--- start Material ---

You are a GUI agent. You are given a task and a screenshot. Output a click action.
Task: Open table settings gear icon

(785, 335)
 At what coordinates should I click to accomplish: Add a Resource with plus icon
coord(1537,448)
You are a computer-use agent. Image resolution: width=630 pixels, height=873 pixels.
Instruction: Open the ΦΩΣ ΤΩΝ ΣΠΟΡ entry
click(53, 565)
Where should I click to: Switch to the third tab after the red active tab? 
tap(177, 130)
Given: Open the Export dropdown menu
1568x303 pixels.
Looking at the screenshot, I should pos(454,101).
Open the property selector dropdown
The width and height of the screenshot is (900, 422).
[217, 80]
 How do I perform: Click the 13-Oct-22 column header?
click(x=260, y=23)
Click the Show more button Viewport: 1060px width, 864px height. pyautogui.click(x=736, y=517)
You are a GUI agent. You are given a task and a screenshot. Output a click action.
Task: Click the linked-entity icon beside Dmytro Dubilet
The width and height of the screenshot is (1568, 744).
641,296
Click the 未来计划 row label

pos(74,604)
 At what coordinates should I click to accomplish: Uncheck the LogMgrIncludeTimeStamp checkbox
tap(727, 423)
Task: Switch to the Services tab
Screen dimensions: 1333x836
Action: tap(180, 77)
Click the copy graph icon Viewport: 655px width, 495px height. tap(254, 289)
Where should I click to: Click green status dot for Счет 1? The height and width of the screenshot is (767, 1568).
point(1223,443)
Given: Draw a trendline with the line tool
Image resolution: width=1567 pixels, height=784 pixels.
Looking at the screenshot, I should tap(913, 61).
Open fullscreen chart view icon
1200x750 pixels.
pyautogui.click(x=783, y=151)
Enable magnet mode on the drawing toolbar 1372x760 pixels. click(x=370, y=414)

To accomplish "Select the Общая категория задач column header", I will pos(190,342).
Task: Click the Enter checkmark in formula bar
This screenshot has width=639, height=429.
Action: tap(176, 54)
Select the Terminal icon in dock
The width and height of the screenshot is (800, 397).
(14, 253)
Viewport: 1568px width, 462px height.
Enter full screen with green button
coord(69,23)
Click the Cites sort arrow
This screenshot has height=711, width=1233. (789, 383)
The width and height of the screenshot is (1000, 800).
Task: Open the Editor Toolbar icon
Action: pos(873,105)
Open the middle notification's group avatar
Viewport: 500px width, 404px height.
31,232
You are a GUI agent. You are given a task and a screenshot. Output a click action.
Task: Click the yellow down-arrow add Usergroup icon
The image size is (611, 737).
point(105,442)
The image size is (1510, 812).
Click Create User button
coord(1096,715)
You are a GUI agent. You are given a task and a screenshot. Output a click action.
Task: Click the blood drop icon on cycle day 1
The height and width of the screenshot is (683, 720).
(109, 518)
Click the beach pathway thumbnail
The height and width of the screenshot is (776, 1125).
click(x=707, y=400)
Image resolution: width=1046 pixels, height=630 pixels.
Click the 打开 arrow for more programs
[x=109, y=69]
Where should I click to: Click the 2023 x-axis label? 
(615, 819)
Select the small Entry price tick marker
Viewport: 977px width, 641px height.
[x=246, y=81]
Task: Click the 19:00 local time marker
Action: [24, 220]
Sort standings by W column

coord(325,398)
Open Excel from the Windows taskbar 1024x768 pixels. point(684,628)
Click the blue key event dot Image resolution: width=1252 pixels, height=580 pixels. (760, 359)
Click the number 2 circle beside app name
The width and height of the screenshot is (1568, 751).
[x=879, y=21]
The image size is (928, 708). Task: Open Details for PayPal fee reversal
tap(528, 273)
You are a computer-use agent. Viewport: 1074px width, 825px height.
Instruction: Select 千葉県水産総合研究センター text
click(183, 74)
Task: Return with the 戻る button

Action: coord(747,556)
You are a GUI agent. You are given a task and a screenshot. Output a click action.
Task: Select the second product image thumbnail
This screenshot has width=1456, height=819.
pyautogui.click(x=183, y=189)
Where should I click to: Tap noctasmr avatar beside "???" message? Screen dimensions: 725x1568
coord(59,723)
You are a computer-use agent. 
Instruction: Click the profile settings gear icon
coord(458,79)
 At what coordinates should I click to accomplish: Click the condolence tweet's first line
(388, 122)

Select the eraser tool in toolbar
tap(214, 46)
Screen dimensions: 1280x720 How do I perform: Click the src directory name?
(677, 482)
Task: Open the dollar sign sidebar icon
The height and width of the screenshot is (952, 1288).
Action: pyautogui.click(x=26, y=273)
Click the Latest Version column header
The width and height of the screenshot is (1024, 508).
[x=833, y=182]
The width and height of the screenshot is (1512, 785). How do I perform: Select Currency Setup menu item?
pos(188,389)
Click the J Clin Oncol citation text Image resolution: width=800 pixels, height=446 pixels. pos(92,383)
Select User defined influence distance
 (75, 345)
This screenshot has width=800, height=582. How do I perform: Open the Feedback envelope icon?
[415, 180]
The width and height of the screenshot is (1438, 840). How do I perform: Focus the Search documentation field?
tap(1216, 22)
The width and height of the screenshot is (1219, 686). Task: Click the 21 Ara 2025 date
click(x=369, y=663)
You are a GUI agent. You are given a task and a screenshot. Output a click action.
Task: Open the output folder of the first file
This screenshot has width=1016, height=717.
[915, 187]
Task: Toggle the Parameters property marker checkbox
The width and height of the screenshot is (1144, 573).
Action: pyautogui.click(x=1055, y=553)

--- end Material ---

Can you rewrite all of the entries above as a JSON list of strings, with one string for each line and blank lines left out?

Solution for this task:
[
  "You are a GUI agent. You are given a task and a screenshot. Output a click action.",
  "Task: Open table settings gear icon",
  "(785, 335)",
  " At what coordinates should I click to accomplish: Add a Resource with plus icon",
  "coord(1537,448)",
  "You are a computer-use agent. Image resolution: width=630 pixels, height=873 pixels.",
  "Instruction: Open the ΦΩΣ ΤΩΝ ΣΠΟΡ entry",
  "click(53, 565)",
  "Where should I click to: Switch to the third tab after the red active tab? ",
  "tap(177, 130)",
  "Given: Open the Export dropdown menu",
  "1568x303 pixels.",
  "Looking at the screenshot, I should pos(454,101).",
  "Open the property selector dropdown",
  "The width and height of the screenshot is (900, 422).",
  "[217, 80]",
  " How do I perform: Click the 13-Oct-22 column header?",
  "click(x=260, y=23)",
  "Click the Show more button Viewport: 1060px width, 864px height. pyautogui.click(x=736, y=517)",
  "You are a GUI agent. You are given a task and a screenshot. Output a click action.",
  "Task: Click the linked-entity icon beside Dmytro Dubilet",
  "The width and height of the screenshot is (1568, 744).",
  "641,296",
  "Click the 未来计划 row label",
  "pos(74,604)",
  " At what coordinates should I click to accomplish: Uncheck the LogMgrIncludeTimeStamp checkbox",
  "tap(727, 423)",
  "Task: Switch to the Services tab",
  "Screen dimensions: 1333x836",
  "Action: tap(180, 77)",
  "Click the copy graph icon Viewport: 655px width, 495px height. tap(254, 289)",
  "Where should I click to: Click green status dot for Счет 1? The height and width of the screenshot is (767, 1568).",
  "point(1223,443)",
  "Given: Draw a trendline with the line tool",
  "Image resolution: width=1567 pixels, height=784 pixels.",
  "Looking at the screenshot, I should tap(913, 61).",
  "Open fullscreen chart view icon",
  "1200x750 pixels.",
  "pyautogui.click(x=783, y=151)",
  "Enable magnet mode on the drawing toolbar 1372x760 pixels. click(x=370, y=414)",
  "To accomplish \"Select the Общая категория задач column header\", I will pos(190,342).",
  "Task: Click the Enter checkmark in formula bar",
  "This screenshot has width=639, height=429.",
  "Action: tap(176, 54)",
  "Select the Terminal icon in dock",
  "The width and height of the screenshot is (800, 397).",
  "(14, 253)",
  "Viewport: 1568px width, 462px height.",
  "Enter full screen with green button",
  "coord(69,23)",
  "Click the Cites sort arrow",
  "This screenshot has height=711, width=1233. (789, 383)",
  "The width and height of the screenshot is (1000, 800).",
  "Task: Open the Editor Toolbar icon",
  "Action: pos(873,105)",
  "Open the middle notification's group avatar",
  "Viewport: 500px width, 404px height.",
  "31,232",
  "You are a GUI agent. You are given a task and a screenshot. Output a click action.",
  "Task: Click the yellow down-arrow add Usergroup icon",
  "The image size is (611, 737).",
  "point(105,442)",
  "The image size is (1510, 812).",
  "Click Create User button",
  "coord(1096,715)",
  "You are a GUI agent. You are given a task and a screenshot. Output a click action.",
  "Task: Click the blood drop icon on cycle day 1",
  "The height and width of the screenshot is (683, 720).",
  "(109, 518)",
  "Click the beach pathway thumbnail",
  "The height and width of the screenshot is (776, 1125).",
  "click(x=707, y=400)",
  "Image resolution: width=1046 pixels, height=630 pixels.",
  "Click the 打开 arrow for more programs",
  "[x=109, y=69]",
  "Where should I click to: Click the 2023 x-axis label? ",
  "(615, 819)",
  "Select the small Entry price tick marker",
  "Viewport: 977px width, 641px height.",
  "[x=246, y=81]",
  "Task: Click the 19:00 local time marker",
  "Action: [24, 220]",
  "Sort standings by W column",
  "coord(325,398)",
  "Open Excel from the Windows taskbar 1024x768 pixels. point(684,628)",
  "Click the blue key event dot Image resolution: width=1252 pixels, height=580 pixels. (760, 359)",
  "Click the number 2 circle beside app name",
  "The width and height of the screenshot is (1568, 751).",
  "[x=879, y=21]",
  "The image size is (928, 708). Task: Open Details for PayPal fee reversal",
  "tap(528, 273)",
  "You are a computer-use agent. Viewport: 1074px width, 825px height.",
  "Instruction: Select 千葉県水産総合研究センター text",
  "click(183, 74)",
  "Task: Return with the 戻る button",
  "Action: coord(747,556)",
  "You are a GUI agent. You are given a task and a screenshot. Output a click action.",
  "Task: Select the second product image thumbnail",
  "This screenshot has width=1456, height=819.",
  "pyautogui.click(x=183, y=189)",
  "Where should I click to: Tap noctasmr avatar beside \"???\" message? Screen dimensions: 725x1568",
  "coord(59,723)",
  "You are a computer-use agent. ",
  "Instruction: Click the profile settings gear icon",
  "coord(458,79)",
  " At what coordinates should I click to accomplish: Click the condolence tweet's first line",
  "(388, 122)",
  "Select the eraser tool in toolbar",
  "tap(214, 46)",
  "Screen dimensions: 1280x720 How do I perform: Click the src directory name?",
  "(677, 482)",
  "Task: Open the dollar sign sidebar icon",
  "The height and width of the screenshot is (952, 1288).",
  "Action: pyautogui.click(x=26, y=273)",
  "Click the Latest Version column header",
  "The width and height of the screenshot is (1024, 508).",
  "[x=833, y=182]",
  "The width and height of the screenshot is (1512, 785). How do I perform: Select Currency Setup menu item?",
  "pos(188,389)",
  "Click the J Clin Oncol citation text Image resolution: width=800 pixels, height=446 pixels. pos(92,383)",
  "Select User defined influence distance",
  " (75, 345)",
  "This screenshot has width=800, height=582. How do I perform: Open the Feedback envelope icon?",
  "[415, 180]",
  "The width and height of the screenshot is (1438, 840). How do I perform: Focus the Search documentation field?",
  "tap(1216, 22)",
  "The width and height of the screenshot is (1219, 686). Task: Click the 21 Ara 2025 date",
  "click(x=369, y=663)",
  "You are a GUI agent. You are given a task and a screenshot. Output a click action.",
  "Task: Open the output folder of the first file",
  "This screenshot has width=1016, height=717.",
  "[915, 187]",
  "Task: Toggle the Parameters property marker checkbox",
  "The width and height of the screenshot is (1144, 573).",
  "Action: pyautogui.click(x=1055, y=553)"
]